:: DATASET EXTRACT ::
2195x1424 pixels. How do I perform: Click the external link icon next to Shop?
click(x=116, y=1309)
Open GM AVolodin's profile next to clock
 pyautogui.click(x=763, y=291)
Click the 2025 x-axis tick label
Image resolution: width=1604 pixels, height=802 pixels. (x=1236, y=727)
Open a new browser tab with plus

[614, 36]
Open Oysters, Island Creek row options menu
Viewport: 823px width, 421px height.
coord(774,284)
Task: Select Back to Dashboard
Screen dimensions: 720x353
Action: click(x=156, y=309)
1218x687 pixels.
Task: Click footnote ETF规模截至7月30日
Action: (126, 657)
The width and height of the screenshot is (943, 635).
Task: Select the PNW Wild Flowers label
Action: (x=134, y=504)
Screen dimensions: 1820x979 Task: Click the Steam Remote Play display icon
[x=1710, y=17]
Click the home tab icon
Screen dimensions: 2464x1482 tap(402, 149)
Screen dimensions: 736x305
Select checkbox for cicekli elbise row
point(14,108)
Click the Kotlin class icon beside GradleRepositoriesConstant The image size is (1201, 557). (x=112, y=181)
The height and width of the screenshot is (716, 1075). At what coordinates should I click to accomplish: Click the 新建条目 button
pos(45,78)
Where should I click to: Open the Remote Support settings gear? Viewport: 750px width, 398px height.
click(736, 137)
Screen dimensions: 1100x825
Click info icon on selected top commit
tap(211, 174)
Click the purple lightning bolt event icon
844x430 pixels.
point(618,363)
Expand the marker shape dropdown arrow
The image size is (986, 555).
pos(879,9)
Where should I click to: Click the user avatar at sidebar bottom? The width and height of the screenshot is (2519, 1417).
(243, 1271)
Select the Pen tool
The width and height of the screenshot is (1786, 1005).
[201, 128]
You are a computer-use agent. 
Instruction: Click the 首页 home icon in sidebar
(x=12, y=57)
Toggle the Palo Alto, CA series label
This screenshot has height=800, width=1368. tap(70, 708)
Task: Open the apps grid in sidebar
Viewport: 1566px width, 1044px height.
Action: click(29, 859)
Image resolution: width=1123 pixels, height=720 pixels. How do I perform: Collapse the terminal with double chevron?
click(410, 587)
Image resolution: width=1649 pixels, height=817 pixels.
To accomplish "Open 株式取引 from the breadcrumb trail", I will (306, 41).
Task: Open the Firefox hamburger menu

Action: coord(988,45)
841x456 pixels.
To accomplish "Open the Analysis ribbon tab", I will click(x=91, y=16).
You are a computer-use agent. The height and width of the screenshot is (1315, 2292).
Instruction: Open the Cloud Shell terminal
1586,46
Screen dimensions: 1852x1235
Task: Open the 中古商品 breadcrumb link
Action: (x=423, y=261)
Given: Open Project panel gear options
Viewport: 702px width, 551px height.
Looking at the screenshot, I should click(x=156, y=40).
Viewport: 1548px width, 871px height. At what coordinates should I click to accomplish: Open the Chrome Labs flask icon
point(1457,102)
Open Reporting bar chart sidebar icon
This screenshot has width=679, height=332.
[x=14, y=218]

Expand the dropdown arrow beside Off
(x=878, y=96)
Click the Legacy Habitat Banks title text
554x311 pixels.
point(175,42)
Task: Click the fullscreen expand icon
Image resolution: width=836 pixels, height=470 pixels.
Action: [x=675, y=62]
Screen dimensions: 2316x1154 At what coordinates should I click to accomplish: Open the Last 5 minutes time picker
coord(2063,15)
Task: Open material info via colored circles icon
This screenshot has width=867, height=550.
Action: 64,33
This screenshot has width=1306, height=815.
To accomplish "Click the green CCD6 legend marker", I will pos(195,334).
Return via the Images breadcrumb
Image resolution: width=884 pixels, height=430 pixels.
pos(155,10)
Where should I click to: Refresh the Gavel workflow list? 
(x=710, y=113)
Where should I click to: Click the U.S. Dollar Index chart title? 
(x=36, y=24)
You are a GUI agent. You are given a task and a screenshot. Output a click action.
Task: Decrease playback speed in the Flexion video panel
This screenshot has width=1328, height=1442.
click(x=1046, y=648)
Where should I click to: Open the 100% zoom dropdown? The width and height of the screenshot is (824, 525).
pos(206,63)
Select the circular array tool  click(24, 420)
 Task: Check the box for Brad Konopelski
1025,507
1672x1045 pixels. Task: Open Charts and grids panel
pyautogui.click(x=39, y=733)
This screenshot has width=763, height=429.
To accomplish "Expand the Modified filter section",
:::
Look through the data above and return exactly the lines from the one that contains "Toggle the Palo Alto, CA series label" to the one that contains "841x456 pixels.", inclusive, with nothing else.

EXERCISE RESULT:
Toggle the Palo Alto, CA series label
This screenshot has height=800, width=1368. tap(70, 708)
Task: Open the apps grid in sidebar
Viewport: 1566px width, 1044px height.
Action: click(29, 859)
Image resolution: width=1123 pixels, height=720 pixels. How do I perform: Collapse the terminal with double chevron?
click(410, 587)
Image resolution: width=1649 pixels, height=817 pixels.
To accomplish "Open 株式取引 from the breadcrumb trail", I will (306, 41).
Task: Open the Firefox hamburger menu

Action: coord(988,45)
841x456 pixels.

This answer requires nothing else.